Find every line below that contains the string "agent", treating uppercase and lowercase as different, and copy each of those lines.
— START Provided records —
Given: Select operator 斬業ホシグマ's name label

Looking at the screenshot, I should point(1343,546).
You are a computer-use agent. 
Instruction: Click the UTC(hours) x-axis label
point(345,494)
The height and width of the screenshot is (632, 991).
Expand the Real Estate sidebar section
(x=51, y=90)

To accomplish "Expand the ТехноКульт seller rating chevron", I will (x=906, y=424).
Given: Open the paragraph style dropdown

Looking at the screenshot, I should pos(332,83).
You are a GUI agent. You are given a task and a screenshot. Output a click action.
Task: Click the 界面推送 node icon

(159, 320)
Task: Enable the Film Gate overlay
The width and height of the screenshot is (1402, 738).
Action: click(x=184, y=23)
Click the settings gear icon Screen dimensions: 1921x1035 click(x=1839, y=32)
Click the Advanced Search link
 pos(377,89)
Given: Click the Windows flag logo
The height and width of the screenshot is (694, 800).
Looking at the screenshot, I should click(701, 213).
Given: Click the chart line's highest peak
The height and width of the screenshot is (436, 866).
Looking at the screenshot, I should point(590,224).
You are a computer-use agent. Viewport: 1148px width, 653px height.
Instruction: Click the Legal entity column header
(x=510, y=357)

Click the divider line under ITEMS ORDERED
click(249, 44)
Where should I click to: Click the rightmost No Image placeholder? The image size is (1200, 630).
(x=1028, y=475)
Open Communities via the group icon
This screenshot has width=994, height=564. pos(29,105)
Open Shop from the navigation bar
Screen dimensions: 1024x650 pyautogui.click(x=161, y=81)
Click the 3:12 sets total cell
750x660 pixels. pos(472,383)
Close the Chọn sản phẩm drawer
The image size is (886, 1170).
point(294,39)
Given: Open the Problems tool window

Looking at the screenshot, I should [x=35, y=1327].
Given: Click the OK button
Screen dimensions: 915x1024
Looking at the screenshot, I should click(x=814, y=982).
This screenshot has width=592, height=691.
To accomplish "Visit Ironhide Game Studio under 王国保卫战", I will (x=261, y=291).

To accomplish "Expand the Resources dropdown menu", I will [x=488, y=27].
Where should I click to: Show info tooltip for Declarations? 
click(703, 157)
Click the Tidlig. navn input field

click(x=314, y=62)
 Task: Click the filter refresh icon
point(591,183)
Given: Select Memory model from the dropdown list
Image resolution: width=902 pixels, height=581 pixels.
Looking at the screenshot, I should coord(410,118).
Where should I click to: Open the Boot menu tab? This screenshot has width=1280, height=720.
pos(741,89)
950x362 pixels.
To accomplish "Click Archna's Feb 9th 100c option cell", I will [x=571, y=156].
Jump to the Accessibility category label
— END Provided records —
◆ Result of this exercise:
You are a computer-use agent. 
You are a GUI agent. You are given a task and a screenshot. Output a click action.
You are a computer-use agent. Viewport: 1148px width, 653px height.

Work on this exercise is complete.